Sublinhemos, pelo menos, que a leitura de Célia Quirino se aproxima mais da do último, não só como perspectiva geral, mas sobretudo na insistência no ponto crucial, raramente mencionado, de que a obra de Tocqueville é antes obra de pensamento que obra de ciência. O leitor poderá, em todo caso, ter uma idéia desse quadro geral lendo o nš 236 da revista francesa "Magazine Littéraire", que faz um balanço mais ou menos completo da bibliografia, desde a "redescoberta" de Tocqueville por Aron (1967) até a data de sua publicação (1986) -20 anos de hermenêutica e polêmica.

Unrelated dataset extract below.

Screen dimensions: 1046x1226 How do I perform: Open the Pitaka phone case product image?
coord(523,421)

Mas não podemos deixar de exprimir o que o livro de Célia Quirino dá a pensar em um fim de milênio marcado pelo triunfo do neoliberalismo imposto ao planeta pelo "Imperium" de uma América com que Tocqueville não poderia jamais ter sonhado. Ao contrário do diagnóstico de Aron, há 34 anos, o liberalismo de Tocqueville não parece aparentado com a figura atual do capitalismo (ou, na sua expressão, "das sociedades européias ocidentais"). Antes está na moda o "enrichissez-vous" de Guizot, tanto mais apimentado quanto mais a lei férrea do mercado aumenta a pobreza e provoca crescente exclusão. O que nos faz lembrar o malogro do projeto tocquevilliano da "jovem esquerda", ironizado em 1844 pelo grande jornal republicano "La Nation", que, como observa Françoise Mélonio, "ria do "donquixotismo liberal" de Tocqueville e de sua "velha jovem esquerda" de quadraquinquagenários", pastichando o cardeal de Retz: "lá estavam cinco ou seis melancólicos, que pareciam pensar no vazio"...".

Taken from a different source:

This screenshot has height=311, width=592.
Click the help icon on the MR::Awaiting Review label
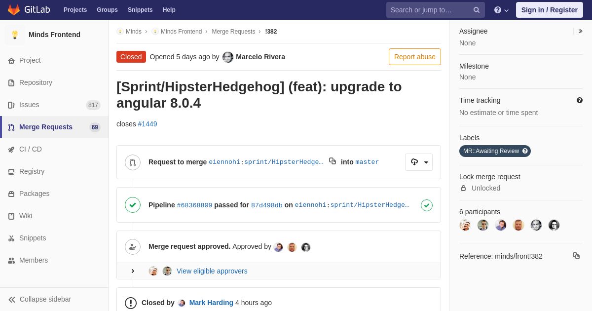525,151
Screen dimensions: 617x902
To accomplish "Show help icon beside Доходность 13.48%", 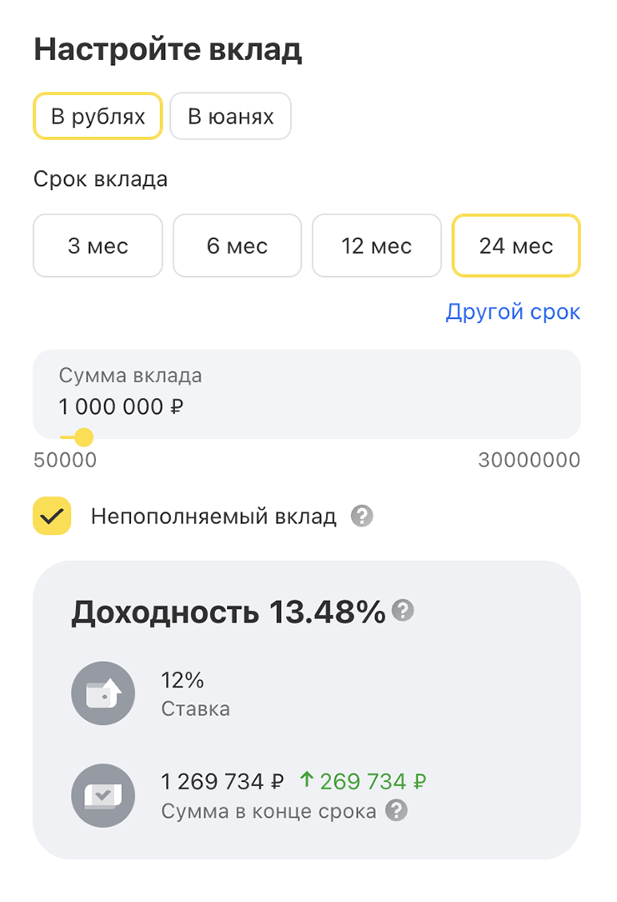I will pos(403,610).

O declive natural da Providência divina não levou à extinção da propriedade, mas, em compensação, o espaço da vida propriamente política parece ter sido drasticamente estreitado, com a generalização de um individualismo avesso ao duro trabalho da liberdade (numa palavra, barbárie, tanto no sentido de Tocqueville como no de Marx), deixando lugar apenas para iniciativas tópicas e esporádicas de resistência, auto-organização e oposição. O que havia pouco tempo aparecia como formas mais ou menos esperançosas de uma "new left" parece se apresentar agora como mero remanescente arqueológico: alguns poucos sexagenários saudosistas "avec l'air de penser creux"...

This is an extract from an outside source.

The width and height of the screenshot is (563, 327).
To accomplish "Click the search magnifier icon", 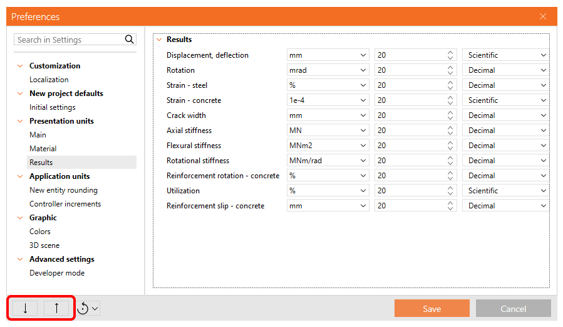I will [129, 40].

De algum modo Tocqueville não ignorava a ligação interna que articulava seu malogro político e seu êxito como pensador. Sempre será verdade que o desdobramento automático do processo da modernização pode levar ao despotismo -no nosso caso, o triunfo do pensamento único. De qualquer maneira, a leitura de Alexis de Tocqueville, no pórtico do terceiro milênio, parece impor a tarefa da imaginar uma nova ciência e uma nova prática políticas para um mundo inteiramente novo. Careceríamos nós, hoje, de uma "new new left"?

Nota
1."Não posso acreditar que percebam claramente em mim um liberal de uma nova espécie."


Bento Prado Jr. é professor de filosofia na Universidade Federal de São Carlos e autor, entre outros livros, de "Alguns Ensaios" (ed. Paz e Terra).